SOE 19: Financial Markets and Risk Management II

SOE 19.3: Vortrag

Donnerstag, 23. März 2017, 16:45–17:00, GÖR 226

The efficient market hypothesis and the speed of light — •Robert Marx — TU-Dresden, Faculty of Business and Economics, Dresden, Germany

A structural change has been taking place in financial markets for about a decade, which led to its increasing technologization. Nowadays transactions are executed electronically on the exchanges and machines place orders based on algorithms. This allows a transaction rate of ever higher frequency. A part of this trade is called high-frequency trading. So far it is not clear how this kind of trade is to be judged. Much of the evidence suggests that it increases liquidity, translates new information faster into a price reaction, and thus generates more accurate prices. On the other hand, slower participants are suspended. In order to be able to assess the high-frequency trade, physical space must be included.
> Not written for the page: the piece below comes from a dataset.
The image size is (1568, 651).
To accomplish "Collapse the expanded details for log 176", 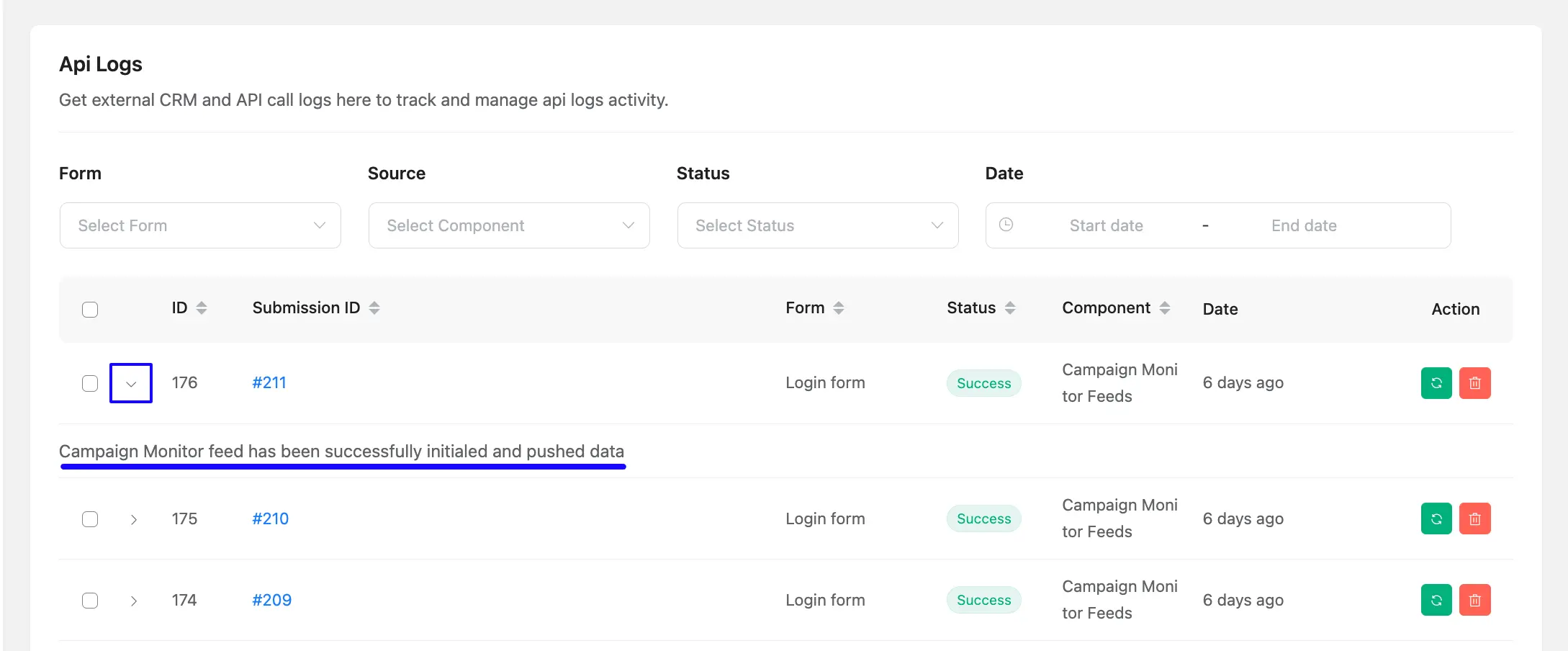I will (x=131, y=383).
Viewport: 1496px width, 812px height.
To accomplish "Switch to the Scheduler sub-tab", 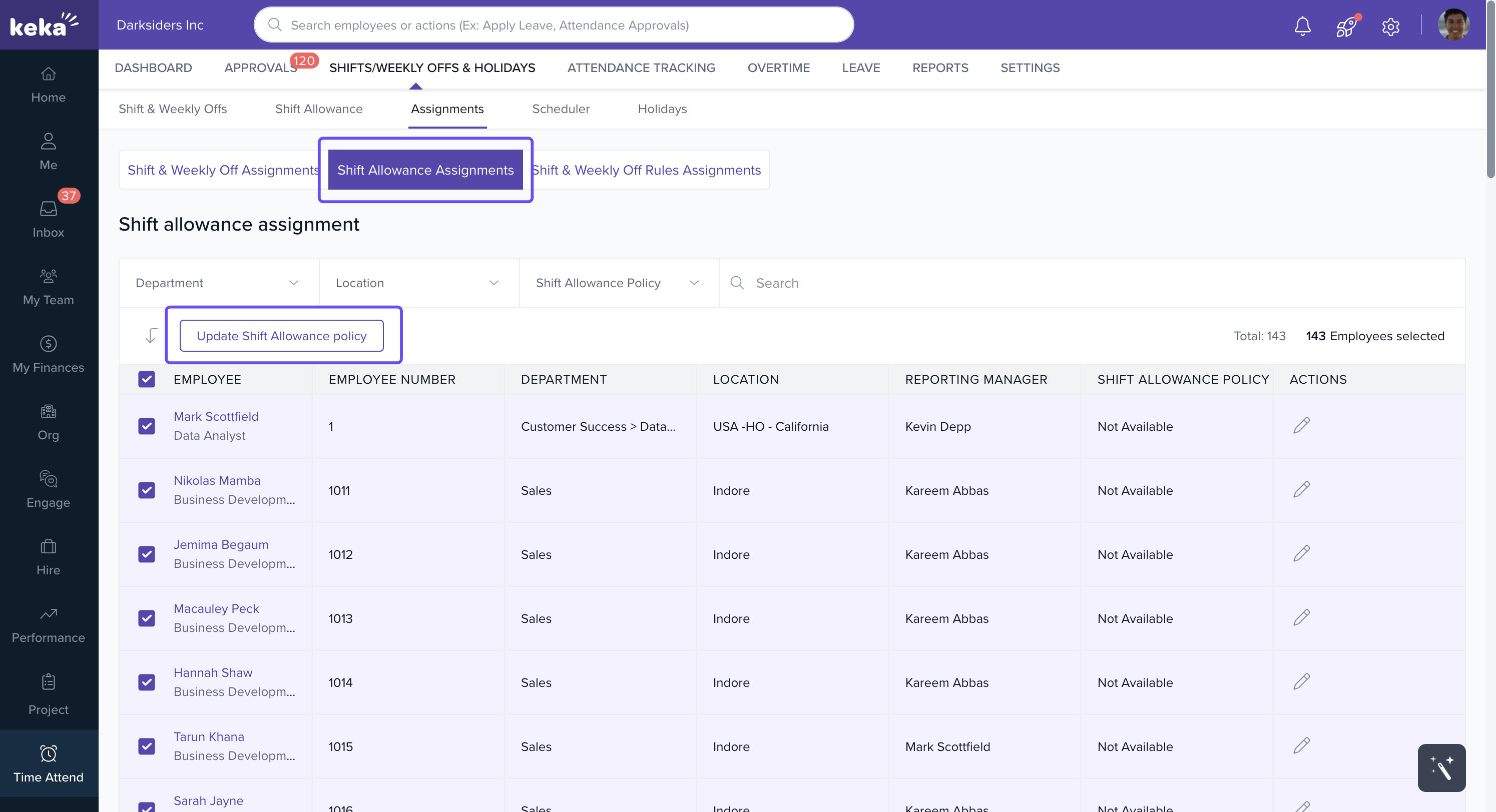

For high-frequency traders, it plays a role where they are located in physical space relative to a stock exchange and the source of information. Their decision is influenced by the latency, which is determined by the speed of light in the used transmission medium and the bridged distance. Traditional financial models do not take into account any physical space or the principle of locality. In the context of the efficient market hypothesis (EMH), no judgment can be made regarding high-frequency trading as long as space is not included. Is it efficient? Is it fair? In the following, a model is presented, in which the EMH is examined more closely in a space-time metric.